◆ Exercise requirements
Write out every one of the entries below word for word, changing nothing.

◆ Records supplied
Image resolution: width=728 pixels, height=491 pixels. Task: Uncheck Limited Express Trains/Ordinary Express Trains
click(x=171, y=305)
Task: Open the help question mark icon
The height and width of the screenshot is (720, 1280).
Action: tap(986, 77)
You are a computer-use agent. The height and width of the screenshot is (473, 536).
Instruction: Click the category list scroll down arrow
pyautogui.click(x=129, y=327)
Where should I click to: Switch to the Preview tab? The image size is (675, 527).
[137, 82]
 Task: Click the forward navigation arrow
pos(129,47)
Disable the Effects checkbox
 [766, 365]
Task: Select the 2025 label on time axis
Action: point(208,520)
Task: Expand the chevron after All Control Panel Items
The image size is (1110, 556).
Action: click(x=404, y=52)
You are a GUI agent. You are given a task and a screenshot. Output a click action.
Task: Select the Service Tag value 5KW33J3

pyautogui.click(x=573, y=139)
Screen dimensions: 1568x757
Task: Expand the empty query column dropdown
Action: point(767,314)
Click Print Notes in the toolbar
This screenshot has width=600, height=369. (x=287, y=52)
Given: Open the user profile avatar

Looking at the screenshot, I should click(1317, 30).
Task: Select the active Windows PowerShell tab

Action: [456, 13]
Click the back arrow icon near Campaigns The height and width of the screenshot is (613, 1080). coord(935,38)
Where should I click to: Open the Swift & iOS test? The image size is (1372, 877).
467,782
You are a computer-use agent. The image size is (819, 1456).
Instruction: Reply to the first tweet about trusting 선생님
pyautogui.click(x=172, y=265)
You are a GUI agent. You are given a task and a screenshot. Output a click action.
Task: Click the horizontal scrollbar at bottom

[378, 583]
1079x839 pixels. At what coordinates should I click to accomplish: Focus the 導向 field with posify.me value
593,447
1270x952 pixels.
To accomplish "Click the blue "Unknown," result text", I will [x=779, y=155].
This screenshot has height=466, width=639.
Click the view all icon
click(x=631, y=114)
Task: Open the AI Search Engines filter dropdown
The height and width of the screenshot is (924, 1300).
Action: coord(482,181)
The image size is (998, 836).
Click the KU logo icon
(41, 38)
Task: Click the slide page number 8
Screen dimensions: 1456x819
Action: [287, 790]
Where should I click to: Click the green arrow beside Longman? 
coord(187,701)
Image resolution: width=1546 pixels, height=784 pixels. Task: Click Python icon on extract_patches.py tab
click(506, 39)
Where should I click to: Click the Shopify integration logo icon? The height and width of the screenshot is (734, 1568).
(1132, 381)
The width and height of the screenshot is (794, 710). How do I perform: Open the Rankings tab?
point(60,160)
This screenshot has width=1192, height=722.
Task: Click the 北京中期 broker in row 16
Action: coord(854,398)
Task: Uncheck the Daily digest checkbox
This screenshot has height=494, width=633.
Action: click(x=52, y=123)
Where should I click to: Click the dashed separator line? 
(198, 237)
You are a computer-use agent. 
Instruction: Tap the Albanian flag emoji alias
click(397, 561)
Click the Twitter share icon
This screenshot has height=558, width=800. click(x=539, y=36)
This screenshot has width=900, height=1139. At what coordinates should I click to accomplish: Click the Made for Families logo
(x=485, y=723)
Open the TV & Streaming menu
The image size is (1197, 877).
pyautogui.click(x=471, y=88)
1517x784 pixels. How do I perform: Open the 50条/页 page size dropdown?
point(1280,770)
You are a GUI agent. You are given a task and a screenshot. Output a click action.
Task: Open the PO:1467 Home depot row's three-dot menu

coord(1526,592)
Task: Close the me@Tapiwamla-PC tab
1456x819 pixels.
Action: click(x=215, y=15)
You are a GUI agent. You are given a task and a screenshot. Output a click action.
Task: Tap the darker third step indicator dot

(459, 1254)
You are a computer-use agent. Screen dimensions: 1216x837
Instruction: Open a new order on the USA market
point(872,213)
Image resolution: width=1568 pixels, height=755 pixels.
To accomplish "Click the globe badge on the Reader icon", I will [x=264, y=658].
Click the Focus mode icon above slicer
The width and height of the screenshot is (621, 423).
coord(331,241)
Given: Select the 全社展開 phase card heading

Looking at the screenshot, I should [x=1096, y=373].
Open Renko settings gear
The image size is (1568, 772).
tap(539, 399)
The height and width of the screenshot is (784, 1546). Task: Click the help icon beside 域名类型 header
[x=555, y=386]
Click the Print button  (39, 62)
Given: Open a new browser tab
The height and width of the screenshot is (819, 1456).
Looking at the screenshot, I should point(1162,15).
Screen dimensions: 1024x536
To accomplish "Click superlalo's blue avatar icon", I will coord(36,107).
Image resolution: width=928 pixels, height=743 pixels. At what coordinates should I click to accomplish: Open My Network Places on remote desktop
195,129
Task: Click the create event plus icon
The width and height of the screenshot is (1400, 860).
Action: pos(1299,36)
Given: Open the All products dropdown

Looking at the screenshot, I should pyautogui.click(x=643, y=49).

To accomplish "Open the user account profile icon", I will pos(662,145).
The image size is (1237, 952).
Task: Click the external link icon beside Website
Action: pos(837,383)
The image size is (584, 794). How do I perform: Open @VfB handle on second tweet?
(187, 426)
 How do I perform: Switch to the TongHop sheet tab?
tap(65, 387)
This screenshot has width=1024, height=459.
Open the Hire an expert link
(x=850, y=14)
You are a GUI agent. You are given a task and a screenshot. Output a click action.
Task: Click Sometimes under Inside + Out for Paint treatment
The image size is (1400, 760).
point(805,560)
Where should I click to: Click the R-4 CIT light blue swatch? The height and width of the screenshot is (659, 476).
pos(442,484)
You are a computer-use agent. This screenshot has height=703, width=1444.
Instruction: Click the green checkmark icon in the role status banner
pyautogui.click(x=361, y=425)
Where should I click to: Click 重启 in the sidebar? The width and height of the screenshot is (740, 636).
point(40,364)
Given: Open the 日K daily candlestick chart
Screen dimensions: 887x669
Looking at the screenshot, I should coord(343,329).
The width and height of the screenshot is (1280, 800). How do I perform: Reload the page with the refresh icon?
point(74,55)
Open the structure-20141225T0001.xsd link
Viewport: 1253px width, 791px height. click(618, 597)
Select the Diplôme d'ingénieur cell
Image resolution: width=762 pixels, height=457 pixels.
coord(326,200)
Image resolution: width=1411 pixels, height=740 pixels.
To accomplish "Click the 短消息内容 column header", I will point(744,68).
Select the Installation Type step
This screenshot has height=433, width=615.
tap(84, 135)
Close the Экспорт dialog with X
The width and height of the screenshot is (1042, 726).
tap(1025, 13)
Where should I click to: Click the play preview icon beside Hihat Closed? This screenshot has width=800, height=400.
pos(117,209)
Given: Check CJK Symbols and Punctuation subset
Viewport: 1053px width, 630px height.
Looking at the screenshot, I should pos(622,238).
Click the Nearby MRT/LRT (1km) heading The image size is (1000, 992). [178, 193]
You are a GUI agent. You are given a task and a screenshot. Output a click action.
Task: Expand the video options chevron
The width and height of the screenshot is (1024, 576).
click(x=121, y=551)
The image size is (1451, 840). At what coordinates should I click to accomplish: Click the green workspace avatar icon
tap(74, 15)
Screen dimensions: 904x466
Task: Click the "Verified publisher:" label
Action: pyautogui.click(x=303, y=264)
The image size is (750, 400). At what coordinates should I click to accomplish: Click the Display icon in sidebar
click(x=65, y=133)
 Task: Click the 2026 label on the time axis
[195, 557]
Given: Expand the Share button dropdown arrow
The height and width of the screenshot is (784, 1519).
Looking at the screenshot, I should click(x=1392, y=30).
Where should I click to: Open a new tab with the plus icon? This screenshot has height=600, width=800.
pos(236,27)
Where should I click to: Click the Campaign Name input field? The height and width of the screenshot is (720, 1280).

◆ The result
Image resolution: width=728 pixels, height=491 pixels. Task: Uncheck Limited Express Trains/Ordinary Express Trains
click(x=171, y=305)
Task: Open the help question mark icon
The height and width of the screenshot is (720, 1280).
Action: tap(986, 77)
You are a computer-use agent. The height and width of the screenshot is (473, 536).
Instruction: Click the category list scroll down arrow
pyautogui.click(x=129, y=327)
Where should I click to: Switch to the Preview tab? The image size is (675, 527).
[137, 82]
 Task: Click the forward navigation arrow
pos(129,47)
Disable the Effects checkbox
 [766, 365]
Task: Select the 2025 label on time axis
Action: point(208,520)
Task: Expand the chevron after All Control Panel Items
The image size is (1110, 556).
Action: click(x=404, y=52)
You are a GUI agent. You are given a task and a screenshot. Output a click action.
Task: Select the Service Tag value 5KW33J3

pyautogui.click(x=573, y=139)
Screen dimensions: 1568x757
Task: Expand the empty query column dropdown
Action: point(767,314)
Click Print Notes in the toolbar
This screenshot has width=600, height=369. (x=287, y=52)
Given: Open the user profile avatar

Looking at the screenshot, I should click(1317, 30).
Task: Select the active Windows PowerShell tab

Action: [456, 13]
Click the back arrow icon near Campaigns The height and width of the screenshot is (613, 1080). coord(935,38)
Where should I click to: Open the Swift & iOS test? The image size is (1372, 877).
467,782
You are a computer-use agent. The image size is (819, 1456).
Instruction: Reply to the first tweet about trusting 선생님
pyautogui.click(x=172, y=265)
You are a GUI agent. You are given a task and a screenshot. Output a click action.
Task: Click the horizontal scrollbar at bottom

[378, 583]
1079x839 pixels. At what coordinates should I click to accomplish: Focus the 導向 field with posify.me value
593,447
1270x952 pixels.
To accomplish "Click the blue "Unknown," result text", I will [x=779, y=155].
This screenshot has height=466, width=639.
Click the view all icon
click(x=631, y=114)
Task: Open the AI Search Engines filter dropdown
The height and width of the screenshot is (924, 1300).
Action: coord(482,181)
The image size is (998, 836).
Click the KU logo icon
(41, 38)
Task: Click the slide page number 8
Screen dimensions: 1456x819
Action: [287, 790]
Where should I click to: Click the green arrow beside Longman? 
coord(187,701)
Image resolution: width=1546 pixels, height=784 pixels. Task: Click Python icon on extract_patches.py tab
click(506, 39)
Where should I click to: Click the Shopify integration logo icon? The height and width of the screenshot is (734, 1568).
(1132, 381)
The width and height of the screenshot is (794, 710). How do I perform: Open the Rankings tab?
point(60,160)
This screenshot has width=1192, height=722.
Task: Click the 北京中期 broker in row 16
Action: coord(854,398)
Task: Uncheck the Daily digest checkbox
This screenshot has height=494, width=633.
Action: click(x=52, y=123)
Where should I click to: Click the dashed separator line? 
(198, 237)
You are a computer-use agent. 
Instruction: Tap the Albanian flag emoji alias
click(397, 561)
Click the Twitter share icon
This screenshot has height=558, width=800. click(x=539, y=36)
This screenshot has width=900, height=1139. At what coordinates should I click to accomplish: Click the Made for Families logo
(x=485, y=723)
Open the TV & Streaming menu
The image size is (1197, 877).
pyautogui.click(x=471, y=88)
1517x784 pixels. How do I perform: Open the 50条/页 page size dropdown?
point(1280,770)
You are a GUI agent. You are given a task and a screenshot. Output a click action.
Task: Open the PO:1467 Home depot row's three-dot menu

coord(1526,592)
Task: Close the me@Tapiwamla-PC tab
1456x819 pixels.
Action: click(x=215, y=15)
You are a GUI agent. You are given a task and a screenshot. Output a click action.
Task: Tap the darker third step indicator dot

(459, 1254)
You are a computer-use agent. Screen dimensions: 1216x837
Instruction: Open a new order on the USA market
point(872,213)
Image resolution: width=1568 pixels, height=755 pixels.
To accomplish "Click the globe badge on the Reader icon", I will [x=264, y=658].
Click the Focus mode icon above slicer
The width and height of the screenshot is (621, 423).
coord(331,241)
Given: Select the 全社展開 phase card heading

Looking at the screenshot, I should [x=1096, y=373].
Open Renko settings gear
The image size is (1568, 772).
tap(539, 399)
The height and width of the screenshot is (784, 1546). Task: Click the help icon beside 域名类型 header
[x=555, y=386]
Click the Print button  (39, 62)
Given: Open a new browser tab
The height and width of the screenshot is (819, 1456).
Looking at the screenshot, I should point(1162,15).
Screen dimensions: 1024x536
To accomplish "Click superlalo's blue avatar icon", I will coord(36,107).
Image resolution: width=928 pixels, height=743 pixels. At what coordinates should I click to accomplish: Open My Network Places on remote desktop
195,129
Task: Click the create event plus icon
The width and height of the screenshot is (1400, 860).
Action: pos(1299,36)
Given: Open the All products dropdown

Looking at the screenshot, I should pyautogui.click(x=643, y=49).

To accomplish "Open the user account profile icon", I will pos(662,145).
The image size is (1237, 952).
Task: Click the external link icon beside Website
Action: pos(837,383)
The image size is (584, 794). How do I perform: Open @VfB handle on second tweet?
(187, 426)
 How do I perform: Switch to the TongHop sheet tab?
tap(65, 387)
This screenshot has width=1024, height=459.
Open the Hire an expert link
(x=850, y=14)
You are a GUI agent. You are given a task and a screenshot. Output a click action.
Task: Click Sometimes under Inside + Out for Paint treatment
The image size is (1400, 760).
point(805,560)
Where should I click to: Click the R-4 CIT light blue swatch? The height and width of the screenshot is (659, 476).
pos(442,484)
You are a computer-use agent. This screenshot has height=703, width=1444.
Instruction: Click the green checkmark icon in the role status banner
pyautogui.click(x=361, y=425)
Where should I click to: Click 重启 in the sidebar? The width and height of the screenshot is (740, 636).
point(40,364)
Given: Open the 日K daily candlestick chart
Screen dimensions: 887x669
Looking at the screenshot, I should coord(343,329).
The width and height of the screenshot is (1280, 800). How do I perform: Reload the page with the refresh icon?
point(74,55)
Open the structure-20141225T0001.xsd link
Viewport: 1253px width, 791px height. click(618, 597)
Select the Diplôme d'ingénieur cell
Image resolution: width=762 pixels, height=457 pixels.
coord(326,200)
Image resolution: width=1411 pixels, height=740 pixels.
To accomplish "Click the 短消息内容 column header", I will point(744,68).
Select the Installation Type step
This screenshot has height=433, width=615.
tap(84, 135)
Close the Экспорт dialog with X
The width and height of the screenshot is (1042, 726).
tap(1025, 13)
Where should I click to: Click the play preview icon beside Hihat Closed? This screenshot has width=800, height=400.
pos(117,209)
Given: Check CJK Symbols and Punctuation subset
Viewport: 1053px width, 630px height.
Looking at the screenshot, I should pos(622,238).
Click the Nearby MRT/LRT (1km) heading The image size is (1000, 992). [178, 193]
You are a GUI agent. You are given a task and a screenshot. Output a click action.
Task: Expand the video options chevron
The width and height of the screenshot is (1024, 576).
click(x=121, y=551)
The image size is (1451, 840). At what coordinates should I click to accomplish: Click the green workspace avatar icon
tap(74, 15)
Screen dimensions: 904x466
Task: Click the "Verified publisher:" label
Action: pyautogui.click(x=303, y=264)
The image size is (750, 400). At what coordinates should I click to accomplish: Click the Display icon in sidebar
click(x=65, y=133)
 Task: Click the 2026 label on the time axis
[195, 557]
Given: Expand the Share button dropdown arrow
The height and width of the screenshot is (784, 1519).
Looking at the screenshot, I should click(x=1392, y=30).
Where should I click to: Open a new tab with the plus icon? This screenshot has height=600, width=800.
pos(236,27)
Where should I click to: Click the Campaign Name input field? The height and width of the screenshot is (720, 1280).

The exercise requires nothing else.